Но, когда в 1924 году в жизни уже самого Кузмина появляется последняя любовь (к еще более молодому, чем Юркун, Льву Ракову), «Юрочка» позволяет себе открытую ревность — и «Майкель» его за это не осуждает; кратковременное новое чувство никак не сказывается на глубокой нежности к постоянному спутнику — нежности, распространяющейся уже и на Ольгу Николаевну, «Оленьку». Нечего и говорить, что этот Кузмин бесконечно далек от «изящнейшего сатаны» из ахматовской поэмы.

А история не оставляет героев — 1 сентября того же 1921 года они читают расстрельные списки в «Петроградской правде»:

«Да, известия о Гумилеве верны, страшный список, есть и знакомые <...> Ужасно. Все читают молча, потрясаясь и как-то хоронясь <...> О. H. плачет. Юр. расстроен донельзя. Я тоже уныл».

Но весь этот ужас, скажем снова, растворен в череде мельчайших событий: хождения по редакциям, выбивание аванса, бесконечные гости и беседы с ними, прокисшая пшенная каша, булочки в Доме искусств, частые посещения театра и кинематографа. О важных для Кузмина (как известно из других источников) событиях упоминается как бы между делом — например, о гибели балерины Лидии Ивановой, которая «утонула, катаясь с какими-то коммунистическими мальчишками». Издатель Яков Блох упоминается больше, чем Александр Блок. Переводчик Исай Бенедиктович Мандельштам — больше, чем Осип Эмильевич. Самый важный эпизод, в которым действует Гумилев, — описание совместного посещения цыганского табора. Кузмин не старается общаться преимущественно с «равновеликими» и не выделяет общение с ними. Он пишет дневник не для истории... а для кого, для чего? Почему так необходимо фиксировать этот «сор», из которого рождаются стихи? Но для Кузмина это не сор. Для него бесконечно ценна жизнь как таковая, каждое ее мгновение — а не только его отражение в искусстве.

Но где же голос самого поэта? Слышим ли мы его?
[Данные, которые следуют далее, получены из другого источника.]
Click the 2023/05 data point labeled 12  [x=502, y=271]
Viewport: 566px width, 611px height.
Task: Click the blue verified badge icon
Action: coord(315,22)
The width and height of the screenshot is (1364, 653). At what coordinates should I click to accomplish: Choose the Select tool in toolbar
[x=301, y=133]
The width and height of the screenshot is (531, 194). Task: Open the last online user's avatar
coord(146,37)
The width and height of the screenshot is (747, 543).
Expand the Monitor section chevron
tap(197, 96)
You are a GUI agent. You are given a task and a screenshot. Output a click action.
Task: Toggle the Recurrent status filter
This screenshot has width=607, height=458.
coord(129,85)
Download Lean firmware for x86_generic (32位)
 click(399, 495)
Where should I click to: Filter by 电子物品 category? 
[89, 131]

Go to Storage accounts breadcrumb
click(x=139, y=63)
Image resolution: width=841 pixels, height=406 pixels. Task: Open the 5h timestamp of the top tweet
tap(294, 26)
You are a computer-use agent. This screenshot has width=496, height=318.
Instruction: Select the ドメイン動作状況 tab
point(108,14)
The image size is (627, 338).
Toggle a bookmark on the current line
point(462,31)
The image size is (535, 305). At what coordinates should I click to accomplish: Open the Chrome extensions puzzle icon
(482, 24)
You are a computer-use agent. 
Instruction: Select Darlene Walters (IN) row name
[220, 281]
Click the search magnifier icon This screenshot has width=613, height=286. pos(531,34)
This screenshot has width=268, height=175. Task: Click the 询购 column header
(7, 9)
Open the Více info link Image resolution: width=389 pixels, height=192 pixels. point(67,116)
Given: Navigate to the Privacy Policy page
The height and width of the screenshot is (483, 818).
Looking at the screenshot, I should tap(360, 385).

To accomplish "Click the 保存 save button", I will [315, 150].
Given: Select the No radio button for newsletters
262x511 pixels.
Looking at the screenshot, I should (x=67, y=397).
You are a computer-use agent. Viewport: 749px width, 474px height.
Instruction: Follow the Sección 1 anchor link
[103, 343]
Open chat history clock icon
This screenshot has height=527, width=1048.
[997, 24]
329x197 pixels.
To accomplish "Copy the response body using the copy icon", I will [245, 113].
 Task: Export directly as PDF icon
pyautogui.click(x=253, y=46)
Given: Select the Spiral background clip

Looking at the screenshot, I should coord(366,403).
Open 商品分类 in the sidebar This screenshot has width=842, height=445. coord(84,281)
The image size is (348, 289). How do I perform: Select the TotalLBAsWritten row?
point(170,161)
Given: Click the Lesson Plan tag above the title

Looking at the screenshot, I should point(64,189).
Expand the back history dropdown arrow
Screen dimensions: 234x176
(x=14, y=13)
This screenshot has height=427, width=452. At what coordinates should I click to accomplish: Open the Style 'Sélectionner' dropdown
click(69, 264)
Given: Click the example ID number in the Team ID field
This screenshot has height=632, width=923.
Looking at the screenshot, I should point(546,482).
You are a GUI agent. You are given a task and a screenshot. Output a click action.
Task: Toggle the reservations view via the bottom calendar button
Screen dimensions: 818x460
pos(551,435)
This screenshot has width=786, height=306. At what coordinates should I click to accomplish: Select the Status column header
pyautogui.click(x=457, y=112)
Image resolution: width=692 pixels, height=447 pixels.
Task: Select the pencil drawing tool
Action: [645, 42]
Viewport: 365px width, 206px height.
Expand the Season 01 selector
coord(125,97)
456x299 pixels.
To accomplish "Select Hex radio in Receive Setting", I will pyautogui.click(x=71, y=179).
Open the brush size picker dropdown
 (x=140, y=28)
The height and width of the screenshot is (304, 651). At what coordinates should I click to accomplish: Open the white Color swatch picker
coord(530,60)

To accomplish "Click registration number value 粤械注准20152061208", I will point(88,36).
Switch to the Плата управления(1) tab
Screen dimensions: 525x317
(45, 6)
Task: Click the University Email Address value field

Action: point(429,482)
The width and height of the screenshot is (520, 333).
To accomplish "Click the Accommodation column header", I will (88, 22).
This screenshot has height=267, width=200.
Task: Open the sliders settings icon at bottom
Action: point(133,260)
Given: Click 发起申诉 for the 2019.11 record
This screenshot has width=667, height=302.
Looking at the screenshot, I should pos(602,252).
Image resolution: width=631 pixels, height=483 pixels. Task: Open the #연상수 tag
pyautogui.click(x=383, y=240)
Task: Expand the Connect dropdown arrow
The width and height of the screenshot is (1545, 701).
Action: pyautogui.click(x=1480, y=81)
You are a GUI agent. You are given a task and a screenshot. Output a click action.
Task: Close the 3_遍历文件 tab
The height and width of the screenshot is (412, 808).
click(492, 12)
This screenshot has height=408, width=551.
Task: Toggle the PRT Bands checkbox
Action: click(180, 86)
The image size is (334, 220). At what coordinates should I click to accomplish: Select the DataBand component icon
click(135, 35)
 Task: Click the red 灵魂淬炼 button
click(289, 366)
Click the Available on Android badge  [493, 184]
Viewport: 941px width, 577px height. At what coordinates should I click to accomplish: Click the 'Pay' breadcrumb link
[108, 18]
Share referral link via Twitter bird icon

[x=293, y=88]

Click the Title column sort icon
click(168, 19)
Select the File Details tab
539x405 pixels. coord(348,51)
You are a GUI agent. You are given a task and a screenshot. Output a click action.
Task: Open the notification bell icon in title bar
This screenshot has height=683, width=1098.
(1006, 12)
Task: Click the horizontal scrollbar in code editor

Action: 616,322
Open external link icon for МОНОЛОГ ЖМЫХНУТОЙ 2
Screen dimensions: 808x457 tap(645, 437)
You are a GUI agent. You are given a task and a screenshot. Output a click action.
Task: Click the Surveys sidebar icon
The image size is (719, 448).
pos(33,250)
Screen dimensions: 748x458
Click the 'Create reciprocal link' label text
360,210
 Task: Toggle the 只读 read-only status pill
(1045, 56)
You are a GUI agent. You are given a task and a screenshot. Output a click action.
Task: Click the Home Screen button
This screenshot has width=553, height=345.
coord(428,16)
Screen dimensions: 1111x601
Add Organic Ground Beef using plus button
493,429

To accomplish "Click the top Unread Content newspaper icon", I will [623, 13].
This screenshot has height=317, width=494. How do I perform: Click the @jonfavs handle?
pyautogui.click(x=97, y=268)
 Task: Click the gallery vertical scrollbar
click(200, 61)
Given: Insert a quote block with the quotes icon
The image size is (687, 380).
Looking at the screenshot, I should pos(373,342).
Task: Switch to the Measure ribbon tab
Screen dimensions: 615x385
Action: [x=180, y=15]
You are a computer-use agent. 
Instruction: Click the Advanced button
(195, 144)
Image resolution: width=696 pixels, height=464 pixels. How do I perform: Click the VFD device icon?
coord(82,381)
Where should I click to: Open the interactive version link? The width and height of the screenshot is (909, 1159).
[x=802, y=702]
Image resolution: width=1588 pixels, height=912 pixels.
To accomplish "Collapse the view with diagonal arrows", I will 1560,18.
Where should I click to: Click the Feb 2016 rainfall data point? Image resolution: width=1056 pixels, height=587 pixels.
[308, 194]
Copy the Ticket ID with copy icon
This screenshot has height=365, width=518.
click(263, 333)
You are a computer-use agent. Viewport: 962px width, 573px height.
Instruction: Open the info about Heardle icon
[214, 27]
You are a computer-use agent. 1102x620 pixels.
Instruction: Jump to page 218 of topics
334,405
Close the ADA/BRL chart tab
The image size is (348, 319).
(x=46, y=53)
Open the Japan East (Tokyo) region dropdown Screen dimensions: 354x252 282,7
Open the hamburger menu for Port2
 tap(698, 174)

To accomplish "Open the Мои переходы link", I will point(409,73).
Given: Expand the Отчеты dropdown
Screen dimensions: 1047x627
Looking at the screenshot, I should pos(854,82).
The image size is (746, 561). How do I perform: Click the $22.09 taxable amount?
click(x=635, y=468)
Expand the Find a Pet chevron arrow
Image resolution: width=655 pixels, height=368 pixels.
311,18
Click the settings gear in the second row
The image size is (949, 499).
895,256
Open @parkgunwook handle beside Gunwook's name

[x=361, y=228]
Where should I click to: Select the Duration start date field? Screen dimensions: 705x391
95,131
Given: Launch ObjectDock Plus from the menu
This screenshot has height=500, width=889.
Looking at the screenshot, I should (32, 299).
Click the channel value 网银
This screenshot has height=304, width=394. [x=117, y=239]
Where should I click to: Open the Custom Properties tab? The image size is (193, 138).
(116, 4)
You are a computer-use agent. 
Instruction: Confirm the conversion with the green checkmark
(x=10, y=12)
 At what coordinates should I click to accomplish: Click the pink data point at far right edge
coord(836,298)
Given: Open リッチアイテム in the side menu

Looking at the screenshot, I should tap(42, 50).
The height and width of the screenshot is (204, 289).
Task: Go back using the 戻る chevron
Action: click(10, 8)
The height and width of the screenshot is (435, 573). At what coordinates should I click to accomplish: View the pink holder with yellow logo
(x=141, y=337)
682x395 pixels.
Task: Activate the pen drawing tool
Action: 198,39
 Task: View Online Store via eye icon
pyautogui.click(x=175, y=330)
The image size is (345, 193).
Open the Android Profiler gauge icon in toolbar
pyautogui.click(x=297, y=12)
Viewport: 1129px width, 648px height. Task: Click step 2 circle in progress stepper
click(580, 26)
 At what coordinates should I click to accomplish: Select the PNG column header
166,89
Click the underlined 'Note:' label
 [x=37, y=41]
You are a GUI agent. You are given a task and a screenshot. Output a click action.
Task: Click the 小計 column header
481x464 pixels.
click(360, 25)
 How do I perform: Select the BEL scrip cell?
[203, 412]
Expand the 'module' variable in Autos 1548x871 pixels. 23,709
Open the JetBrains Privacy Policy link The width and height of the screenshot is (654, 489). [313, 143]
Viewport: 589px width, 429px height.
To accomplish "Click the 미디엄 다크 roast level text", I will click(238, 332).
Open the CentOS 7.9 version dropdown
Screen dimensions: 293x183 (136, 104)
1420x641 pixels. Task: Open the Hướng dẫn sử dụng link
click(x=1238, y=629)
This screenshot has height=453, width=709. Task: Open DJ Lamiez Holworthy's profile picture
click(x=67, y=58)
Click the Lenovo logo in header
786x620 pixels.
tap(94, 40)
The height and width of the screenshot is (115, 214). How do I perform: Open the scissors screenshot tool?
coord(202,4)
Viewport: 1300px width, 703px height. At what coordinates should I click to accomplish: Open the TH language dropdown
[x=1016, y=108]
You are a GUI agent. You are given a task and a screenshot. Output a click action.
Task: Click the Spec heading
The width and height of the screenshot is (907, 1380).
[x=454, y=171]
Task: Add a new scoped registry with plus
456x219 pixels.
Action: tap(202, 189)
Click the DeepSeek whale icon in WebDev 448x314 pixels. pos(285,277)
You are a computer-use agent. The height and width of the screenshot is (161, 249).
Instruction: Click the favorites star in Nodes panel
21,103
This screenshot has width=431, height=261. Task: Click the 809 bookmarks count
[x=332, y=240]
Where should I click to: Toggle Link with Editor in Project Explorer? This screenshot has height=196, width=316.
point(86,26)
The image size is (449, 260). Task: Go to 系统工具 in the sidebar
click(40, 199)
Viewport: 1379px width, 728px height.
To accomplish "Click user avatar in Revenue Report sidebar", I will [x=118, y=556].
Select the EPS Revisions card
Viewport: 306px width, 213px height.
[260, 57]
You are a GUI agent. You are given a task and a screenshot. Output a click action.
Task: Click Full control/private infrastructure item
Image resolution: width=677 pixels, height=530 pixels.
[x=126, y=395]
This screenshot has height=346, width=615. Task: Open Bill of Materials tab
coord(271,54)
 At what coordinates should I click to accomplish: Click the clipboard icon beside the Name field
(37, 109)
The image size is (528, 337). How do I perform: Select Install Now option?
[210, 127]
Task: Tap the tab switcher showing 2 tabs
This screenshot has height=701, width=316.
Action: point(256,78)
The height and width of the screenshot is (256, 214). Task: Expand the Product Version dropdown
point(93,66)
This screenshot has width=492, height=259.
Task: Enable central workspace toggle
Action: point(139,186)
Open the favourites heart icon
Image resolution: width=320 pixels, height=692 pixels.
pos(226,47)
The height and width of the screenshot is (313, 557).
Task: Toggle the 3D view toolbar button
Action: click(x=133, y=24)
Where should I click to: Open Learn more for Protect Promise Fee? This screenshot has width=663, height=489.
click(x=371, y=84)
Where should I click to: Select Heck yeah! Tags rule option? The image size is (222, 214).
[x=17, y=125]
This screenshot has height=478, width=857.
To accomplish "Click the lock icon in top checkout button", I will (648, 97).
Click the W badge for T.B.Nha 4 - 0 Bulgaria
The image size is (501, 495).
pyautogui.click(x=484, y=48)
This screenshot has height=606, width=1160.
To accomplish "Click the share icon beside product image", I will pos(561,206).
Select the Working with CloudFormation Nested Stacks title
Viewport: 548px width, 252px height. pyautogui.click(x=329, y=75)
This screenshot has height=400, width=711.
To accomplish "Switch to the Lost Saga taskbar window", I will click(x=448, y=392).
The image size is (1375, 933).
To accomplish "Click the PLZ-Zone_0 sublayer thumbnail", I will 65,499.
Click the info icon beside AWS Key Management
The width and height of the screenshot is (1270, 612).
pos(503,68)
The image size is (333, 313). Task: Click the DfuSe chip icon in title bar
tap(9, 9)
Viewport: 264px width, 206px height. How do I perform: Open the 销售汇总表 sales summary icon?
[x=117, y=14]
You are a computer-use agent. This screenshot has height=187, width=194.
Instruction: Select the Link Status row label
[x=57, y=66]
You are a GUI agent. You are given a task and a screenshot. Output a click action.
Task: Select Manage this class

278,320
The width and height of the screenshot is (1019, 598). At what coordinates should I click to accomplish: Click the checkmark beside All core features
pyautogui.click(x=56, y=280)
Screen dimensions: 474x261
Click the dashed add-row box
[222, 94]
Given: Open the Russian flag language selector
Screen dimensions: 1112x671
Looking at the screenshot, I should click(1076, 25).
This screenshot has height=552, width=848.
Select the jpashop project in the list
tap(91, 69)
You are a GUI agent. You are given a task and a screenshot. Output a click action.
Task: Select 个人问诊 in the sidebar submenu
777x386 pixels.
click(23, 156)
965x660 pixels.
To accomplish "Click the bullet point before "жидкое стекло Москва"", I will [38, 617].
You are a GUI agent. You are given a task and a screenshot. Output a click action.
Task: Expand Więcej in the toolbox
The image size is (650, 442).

«Никогда я еще не был в таком сомнении, унынии, желании (чего?) и предчувствии смерти. Мне кажется, все меня покинули. Необыкновенные пэйзажи меня преследуют. Таинственные сцены, легко покрытые страстным румянцем лица, книги, комнаты, стихи, писанья, музыка мне представляются, и в то же время действительность (сознаю, насколько более низкая всего этого богатства ) враждебна и холодна. Житейски милые отношения, странствия, домашний солнечный уют меня манят, и веселая работа. Жду, что все громко скажут: бездарный и сухой творец. <...> Что бы мне сделать, чтобы избавиться от уныния, картин, qui m’obcédent (которыми я одержим. — В. Ш.), и лени? Не знаю. Записать все это?»

Что ж, он записал. Мы читаем. Но главное — никогда не забывать о том, что сделал поэт из своих метаний и страхов, из своего печального томления, из жизненной суеты. То, что осталось за скобками, все же важнее.